The research work in our laboratory is directed to understanding development - what is the mechanism by which a single cell, a fertilized egg, turns into a complex multicellular organism? To find out, we study the processes of development in the laboratory plant Arabidopsis thaliana, which grows from a fertilized egg cell to a mature embryo, ready to germinate, and then to a mature plant, all in the course of a few weeks. During the course of these few weeks both root and shoot develop, and the shoot grows to produce a stem surrounded first by leaves, and then by flowers.
We concentrate on two processes in plant development - the development of flowers, and the growth of shoots.
In the flower area we have had a long-standing interest in the genes that regulate organ identity in flowers. Flowers are compressed shoots, but in place of the leaves that surround a vegetative shoot, there are four types of floral organs: sepals, petals, stamens, and carpels (which fuse to form the ovary). In Arabidopsis flowers there are four sepals, four petals, six stamens, and two carpels. Furthermore, flowers are determinate - they stop growing when carpels form, while vegetative shoots grow without a definite stopping point. In the past we identified a set of genes, called the ABC genes, whose overlapping expression specifies the identity of the floral organs that form in different flower regions. Current work is directed to understanding how these genes come to be activated in appropriate domains, how the overall pattern of floral organs (including number as well as type) is established, and what other genes the ABC genes, which are all transcription factors, activate and repress. This work involves extensive mutageneses and studies of mutant phenotypes, molecular cloning and misexpression of genes in transgenic plants, and use of microarrays for transcriptome analysis.

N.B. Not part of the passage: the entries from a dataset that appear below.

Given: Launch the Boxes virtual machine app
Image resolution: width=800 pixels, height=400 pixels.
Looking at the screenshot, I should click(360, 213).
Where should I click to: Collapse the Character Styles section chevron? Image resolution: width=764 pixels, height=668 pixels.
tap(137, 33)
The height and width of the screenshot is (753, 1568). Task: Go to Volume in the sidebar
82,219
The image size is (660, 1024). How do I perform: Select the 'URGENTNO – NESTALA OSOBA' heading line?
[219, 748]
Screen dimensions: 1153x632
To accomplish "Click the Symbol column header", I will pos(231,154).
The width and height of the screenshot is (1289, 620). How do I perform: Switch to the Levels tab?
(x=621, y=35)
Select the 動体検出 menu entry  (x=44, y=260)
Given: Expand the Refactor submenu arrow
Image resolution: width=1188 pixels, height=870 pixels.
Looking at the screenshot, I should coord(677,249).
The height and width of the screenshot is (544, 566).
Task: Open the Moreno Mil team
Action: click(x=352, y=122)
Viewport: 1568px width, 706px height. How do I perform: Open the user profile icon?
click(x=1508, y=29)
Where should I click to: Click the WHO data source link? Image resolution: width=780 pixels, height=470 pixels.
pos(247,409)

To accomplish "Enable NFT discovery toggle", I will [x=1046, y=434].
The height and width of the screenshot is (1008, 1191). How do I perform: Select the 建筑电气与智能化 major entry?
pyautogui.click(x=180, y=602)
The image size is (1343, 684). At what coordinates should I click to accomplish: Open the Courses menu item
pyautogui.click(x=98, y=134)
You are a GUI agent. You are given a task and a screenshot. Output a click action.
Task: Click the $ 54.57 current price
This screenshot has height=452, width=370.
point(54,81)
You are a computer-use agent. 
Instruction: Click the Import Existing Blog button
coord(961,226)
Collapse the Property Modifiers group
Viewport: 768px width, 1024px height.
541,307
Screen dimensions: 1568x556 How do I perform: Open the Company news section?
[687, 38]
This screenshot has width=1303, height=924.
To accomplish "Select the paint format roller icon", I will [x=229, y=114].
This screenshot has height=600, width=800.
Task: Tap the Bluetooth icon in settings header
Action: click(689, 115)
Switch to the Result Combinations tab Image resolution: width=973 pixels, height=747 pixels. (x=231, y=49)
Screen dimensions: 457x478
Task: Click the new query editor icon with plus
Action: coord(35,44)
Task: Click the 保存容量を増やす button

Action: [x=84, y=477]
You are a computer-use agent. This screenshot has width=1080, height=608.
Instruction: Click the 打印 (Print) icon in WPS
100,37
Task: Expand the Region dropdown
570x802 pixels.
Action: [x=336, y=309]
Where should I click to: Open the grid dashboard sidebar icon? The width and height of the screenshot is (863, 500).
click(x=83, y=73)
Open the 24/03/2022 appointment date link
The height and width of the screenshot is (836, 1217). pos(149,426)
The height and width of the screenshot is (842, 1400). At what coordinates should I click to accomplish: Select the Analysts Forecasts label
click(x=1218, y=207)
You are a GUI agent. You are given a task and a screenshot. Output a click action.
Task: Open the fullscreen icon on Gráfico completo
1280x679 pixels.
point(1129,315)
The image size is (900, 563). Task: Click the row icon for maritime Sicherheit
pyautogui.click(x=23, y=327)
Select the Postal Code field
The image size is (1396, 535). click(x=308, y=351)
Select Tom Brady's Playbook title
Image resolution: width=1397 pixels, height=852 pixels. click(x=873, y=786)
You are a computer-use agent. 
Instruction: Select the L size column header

In the area of shoot growth we study the patterns of cell division, and the mechanisms of cell-cell communication, in the shoot apical meristem; and also genes necessary for formation of the shoot apical meristem. Recent work has established that cells in at least two meristematic regions, the central zone and rib meristem, communicate via a secreted protein ligand (produced in the central zone) and a transmembrane receptor kinase found in the rib meristem cells. Mutations in either ligand or receptor genes cause excess meristem growth. Current work includes computer modeling of cellular behavior in shoot meristems, and detailed analysis of cell division patterns, gene expression domains, and hormonal gene activation in the meristem. This analysis depends heavily on reporter gene expression in transgenic plants, as visualized in living material by laser scanning confocal microscopy.